OBJECTIF A: Reproduisez à l'identique les lignes des enregistrements situées entre celle qui contient « 866x924 pixels. Task: Undo the last action » et celle qui contient « click(936, 38) », bornes incluses. Ne reprenez pas les images dans votre réponse.

TEXTE FOURNI:
________________
En 2019, l'ONU sommait Londres de restituer l'archipel à son ex-colonie dans les six mois. La demande est restée lettre morte. © Belgaimage

L’archipel des Chargos, la lutte d’un peuple qui veut retrouver « sa terre » (récit)

Les membres du Groupe Réfugiés Chagos continuent de se battre pour que le Royaume-Uni les laisse se réinstaller sur leur archipel mauritien dont ils ont été expulsés voici cinquante ans lors de la création de la base américaine de Diego Garcia. Plongée dans ce combat, porté devant la Cour internationale de justice, à la lumière du roman Rivage de la colère, qui conte la vie inspirée de faits réels de Gabriel, jeune Chagossien.

« J’ai enfilé mon costume, ma cravate, épinglé notre drapeau chagossien au revers de la veste. Orange comme le ciel sous lequel nous avons quitté de force Diego ; noir comme la détresse ; turquoise comme le lagon.  »

Caroline Laurent, dans Rivage de la colère (1).
________________
DONNÉES FOURNIES:
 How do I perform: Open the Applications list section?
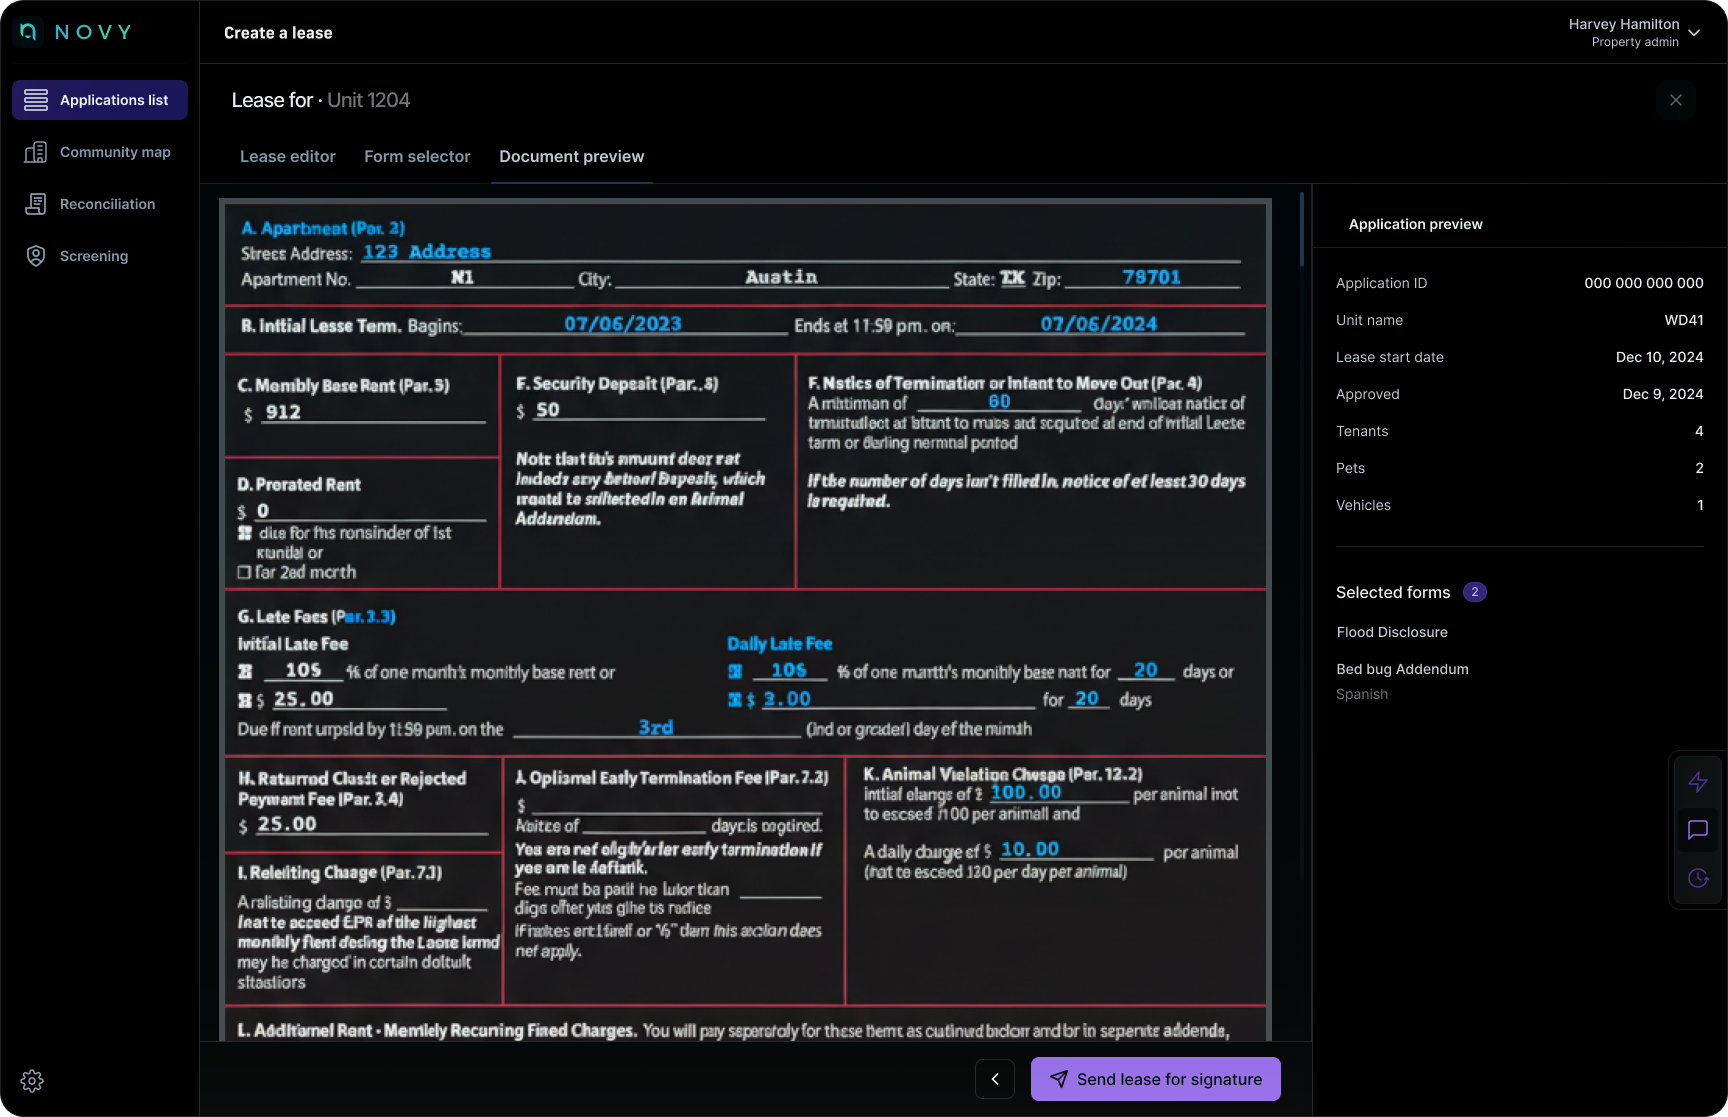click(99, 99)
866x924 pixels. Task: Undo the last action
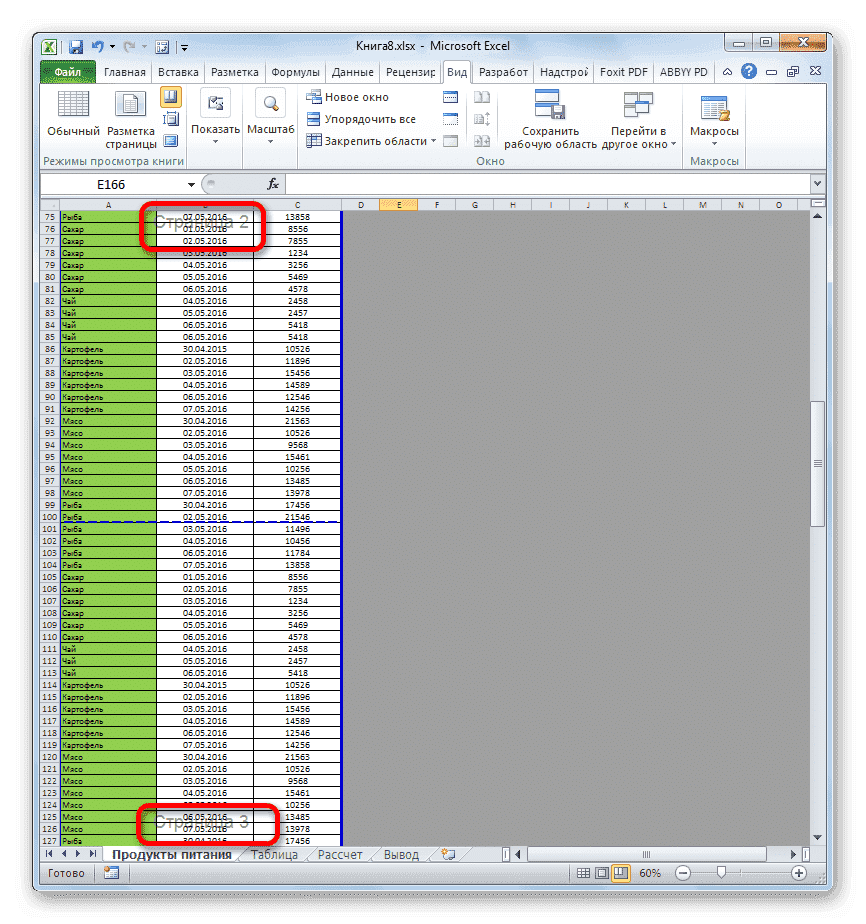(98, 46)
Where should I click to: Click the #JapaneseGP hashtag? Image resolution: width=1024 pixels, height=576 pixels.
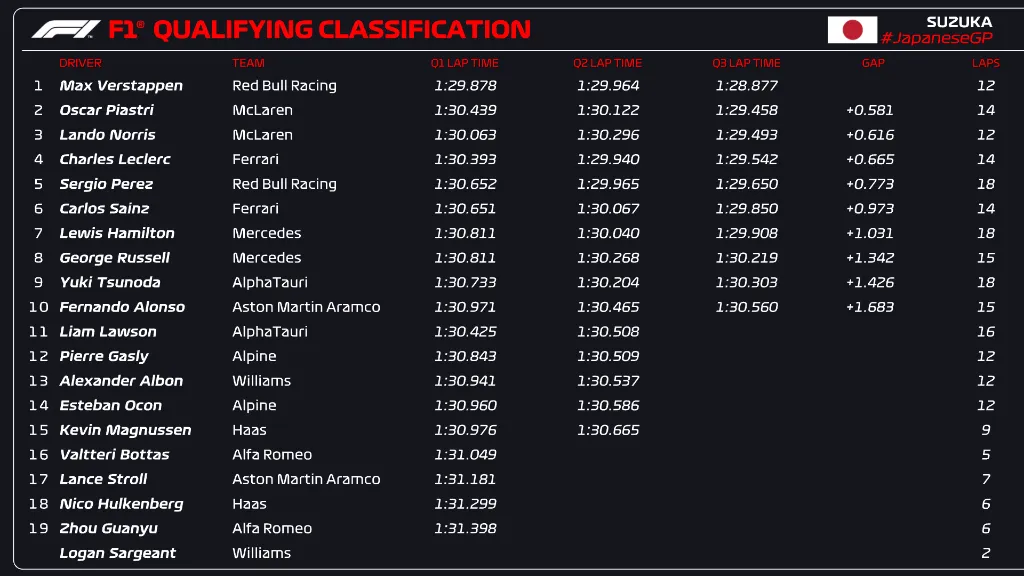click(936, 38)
________________
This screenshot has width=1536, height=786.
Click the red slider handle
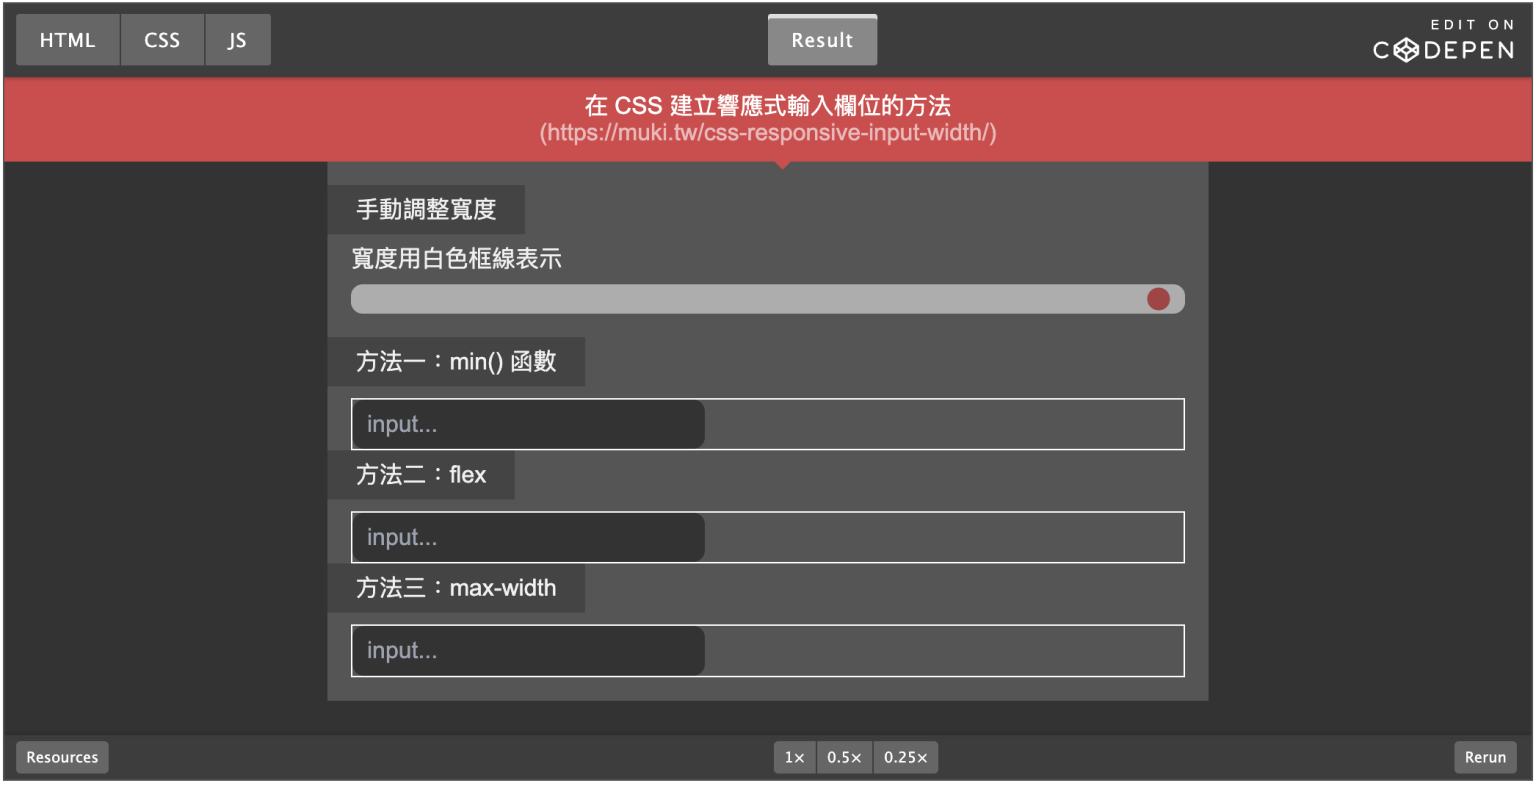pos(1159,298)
________________
OBJECTIF B: D'après le texte sur l'archipel des Chagos, la création de quelle base a provoqué l'expulsion des Chagossiens ?

RÉPONSE FINALE A:
866x924 pixels. Task: Undo the last action
(98, 46)
Where should I click to: Click the #JapaneseGP hashtag? Image resolution: width=1024 pixels, height=576 pixels.
click(936, 38)

RÉPONSE FINALE B: La création de la base américaine de Diego Garcia.